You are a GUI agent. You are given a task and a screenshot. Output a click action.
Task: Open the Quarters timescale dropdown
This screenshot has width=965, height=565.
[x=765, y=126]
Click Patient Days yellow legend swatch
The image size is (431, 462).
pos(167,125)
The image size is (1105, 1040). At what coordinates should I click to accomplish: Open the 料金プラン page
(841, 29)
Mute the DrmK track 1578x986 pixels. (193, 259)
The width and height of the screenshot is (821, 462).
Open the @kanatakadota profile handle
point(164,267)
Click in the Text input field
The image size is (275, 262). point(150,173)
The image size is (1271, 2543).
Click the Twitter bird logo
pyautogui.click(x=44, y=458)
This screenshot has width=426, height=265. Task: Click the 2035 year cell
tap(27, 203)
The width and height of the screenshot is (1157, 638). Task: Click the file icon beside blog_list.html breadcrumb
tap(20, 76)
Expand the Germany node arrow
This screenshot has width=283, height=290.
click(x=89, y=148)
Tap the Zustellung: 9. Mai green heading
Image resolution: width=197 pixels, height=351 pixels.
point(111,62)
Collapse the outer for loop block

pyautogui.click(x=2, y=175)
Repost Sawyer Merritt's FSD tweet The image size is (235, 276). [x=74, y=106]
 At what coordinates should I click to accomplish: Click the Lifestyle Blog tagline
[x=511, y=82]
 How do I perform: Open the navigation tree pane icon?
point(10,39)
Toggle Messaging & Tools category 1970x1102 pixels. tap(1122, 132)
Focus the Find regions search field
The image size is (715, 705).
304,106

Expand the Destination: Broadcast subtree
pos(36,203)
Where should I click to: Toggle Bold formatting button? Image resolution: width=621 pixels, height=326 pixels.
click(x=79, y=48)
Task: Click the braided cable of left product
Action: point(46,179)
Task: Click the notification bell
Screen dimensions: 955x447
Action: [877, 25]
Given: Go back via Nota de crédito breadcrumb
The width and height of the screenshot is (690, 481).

> _ASSIGNMENT_
Write out the data exactly as it stands.

> _TASK ANSWER_
You are a GUI agent. You are given a task and a screenshot. Output a click action.
Task: Open the Quarters timescale dropdown
This screenshot has width=965, height=565.
[x=765, y=126]
Click Patient Days yellow legend swatch
The image size is (431, 462).
pos(167,125)
The image size is (1105, 1040). At what coordinates should I click to accomplish: Open the 料金プラン page
(841, 29)
Mute the DrmK track 1578x986 pixels. (193, 259)
The width and height of the screenshot is (821, 462).
Open the @kanatakadota profile handle
point(164,267)
Click in the Text input field
The image size is (275, 262). point(150,173)
The image size is (1271, 2543).
Click the Twitter bird logo
pyautogui.click(x=44, y=458)
This screenshot has width=426, height=265. Task: Click the 2035 year cell
tap(27, 203)
The width and height of the screenshot is (1157, 638). Task: Click the file icon beside blog_list.html breadcrumb
tap(20, 76)
Expand the Germany node arrow
This screenshot has width=283, height=290.
click(x=89, y=148)
Tap the Zustellung: 9. Mai green heading
Image resolution: width=197 pixels, height=351 pixels.
point(111,62)
Collapse the outer for loop block

pyautogui.click(x=2, y=175)
Repost Sawyer Merritt's FSD tweet The image size is (235, 276). [x=74, y=106]
 At what coordinates should I click to accomplish: Click the Lifestyle Blog tagline
[x=511, y=82]
 How do I perform: Open the navigation tree pane icon?
point(10,39)
Toggle Messaging & Tools category 1970x1102 pixels. tap(1122, 132)
Focus the Find regions search field
The image size is (715, 705).
304,106

Expand the Destination: Broadcast subtree
pos(36,203)
Where should I click to: Toggle Bold formatting button? Image resolution: width=621 pixels, height=326 pixels.
click(x=79, y=48)
Task: Click the braided cable of left product
Action: point(46,179)
Task: Click the notification bell
Screen dimensions: 955x447
Action: [877, 25]
Given: Go back via Nota de crédito breadcrumb
The width and height of the screenshot is (690, 481).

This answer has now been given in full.